Stored items

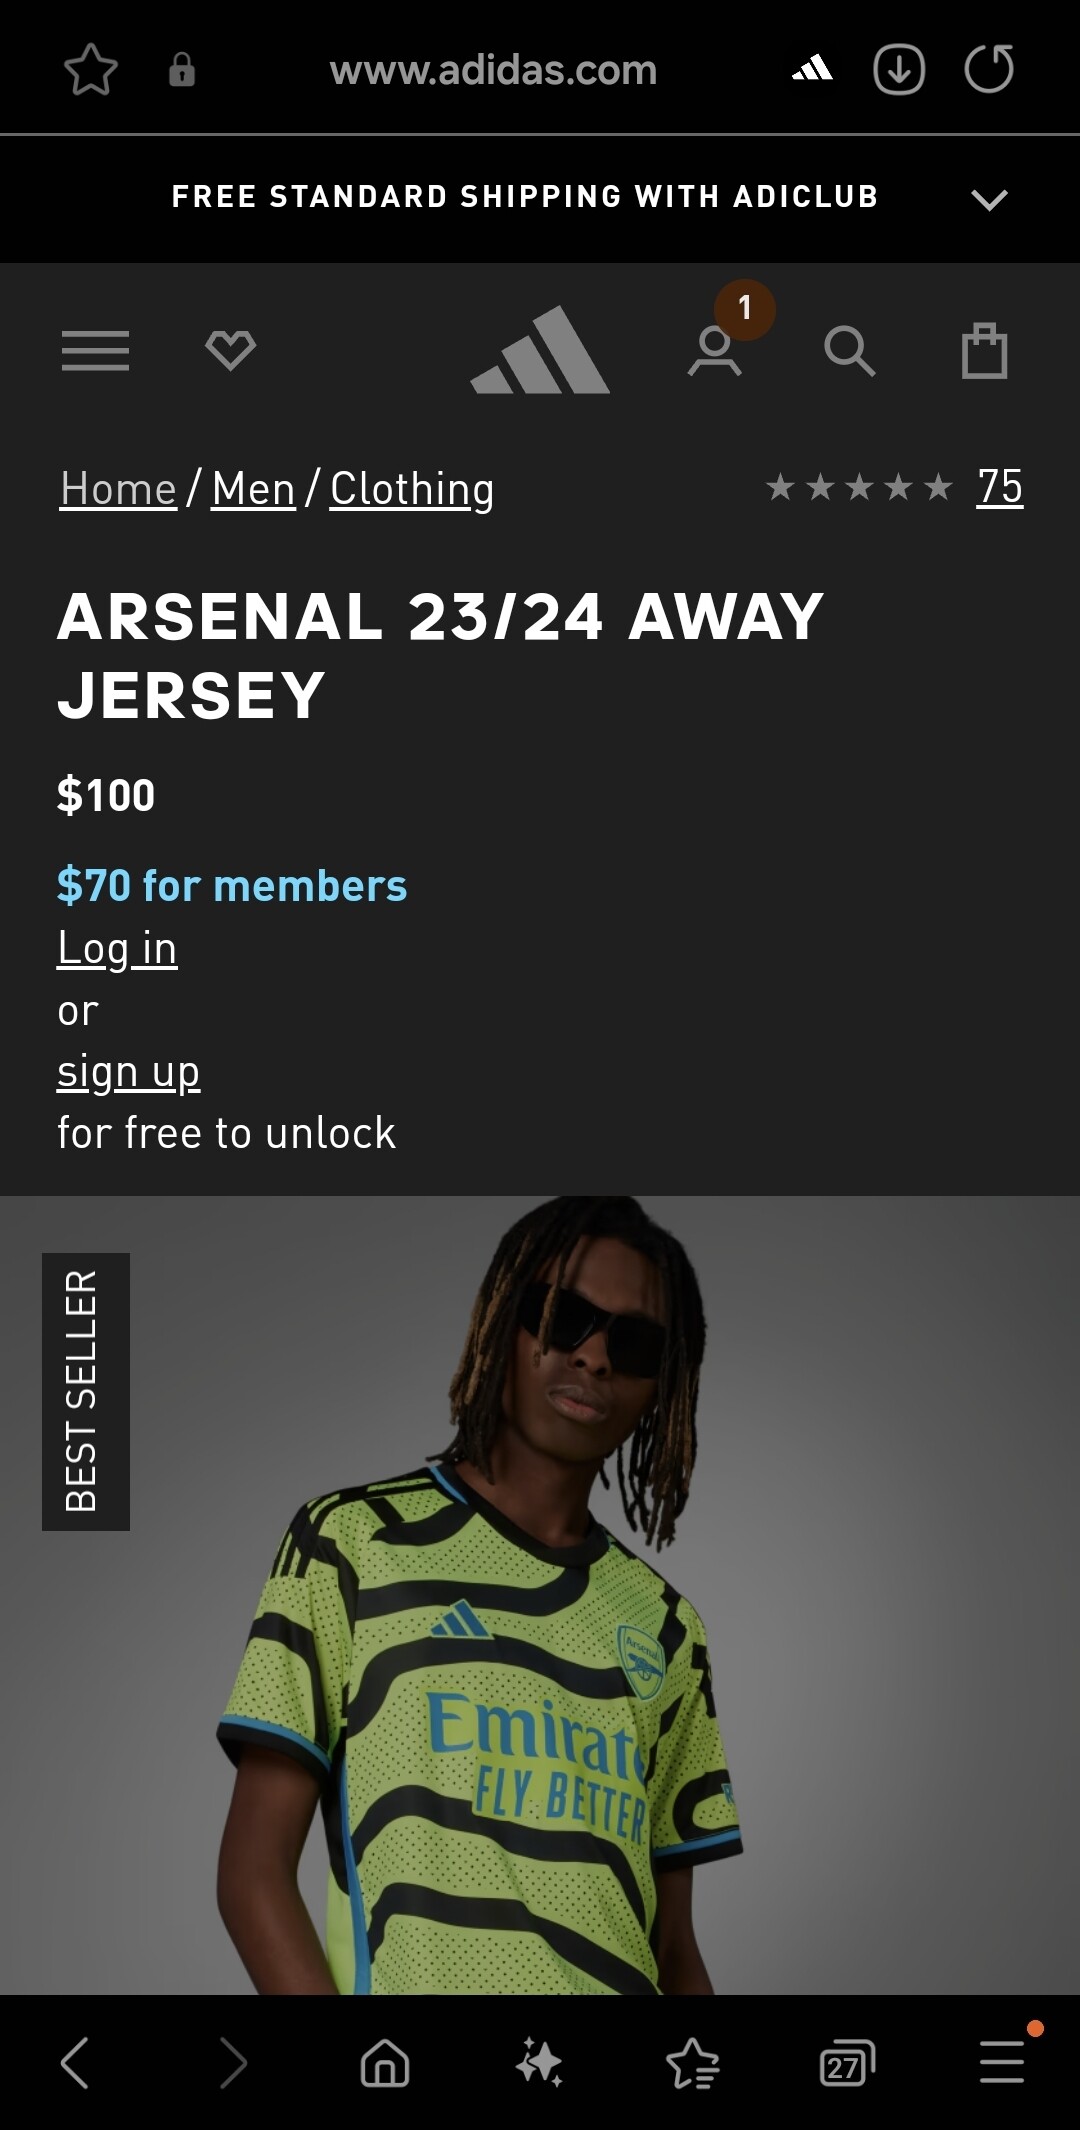Reload the page with refresh icon
Viewport: 1080px width, 2130px height.
coord(989,69)
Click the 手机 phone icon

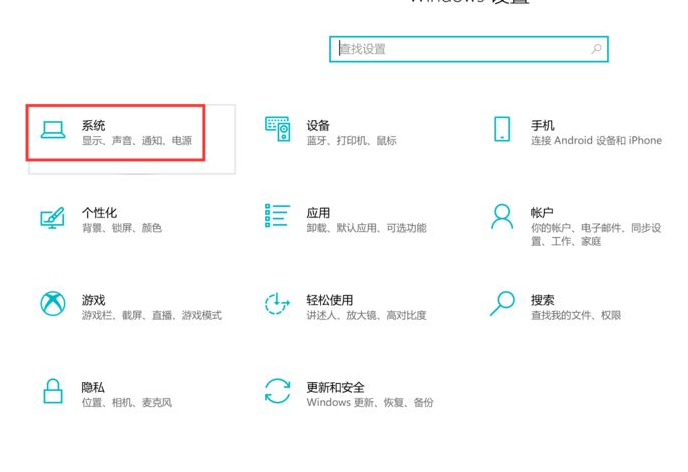coord(502,128)
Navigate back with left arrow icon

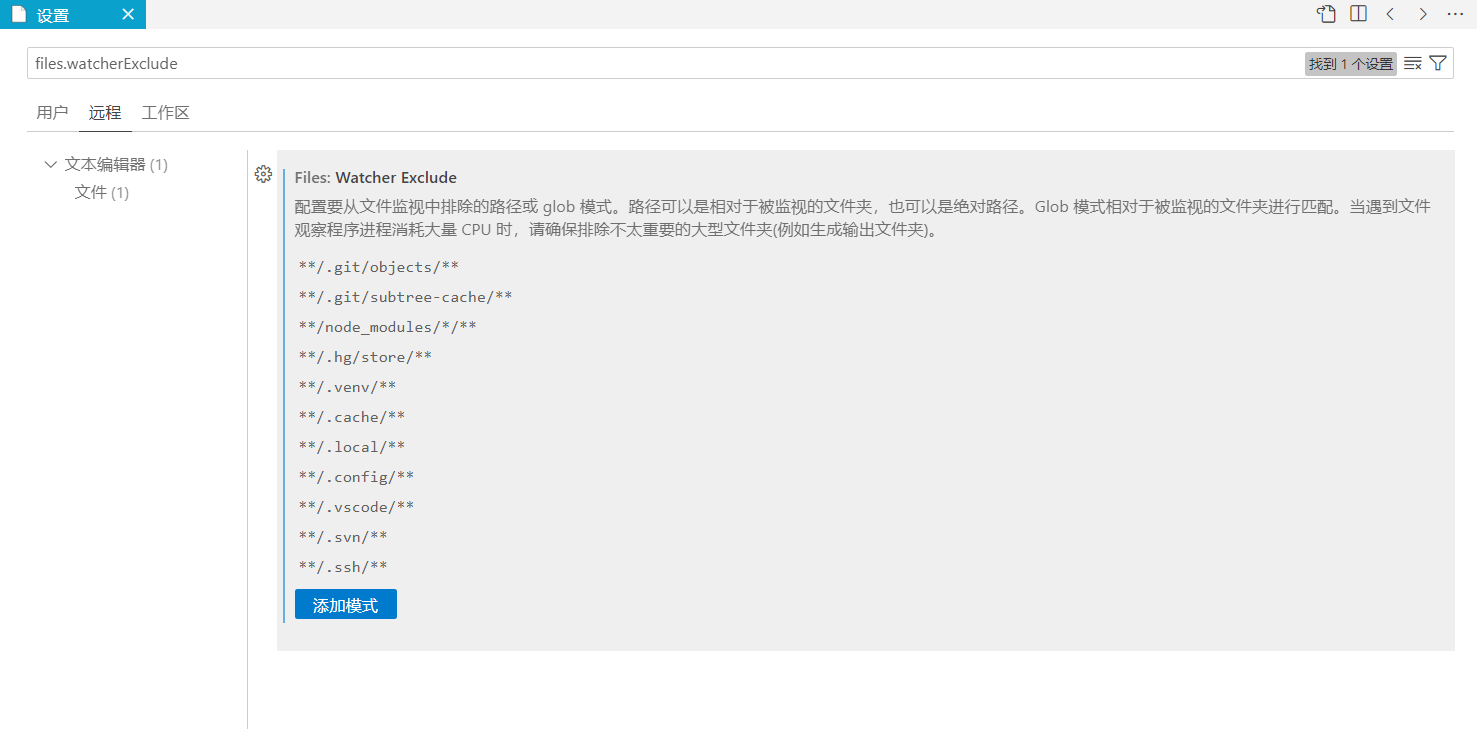coord(1390,14)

EXERCISE DIRECTIONS:
The result is an exact copy of the lines from the one holding "Click the 手机 phone icon" through the final line of the data above, both ends included, minus the pictures.

RESPONSE TO THIS TASK:
Click the 手机 phone icon

coord(502,128)
Navigate back with left arrow icon

coord(1390,14)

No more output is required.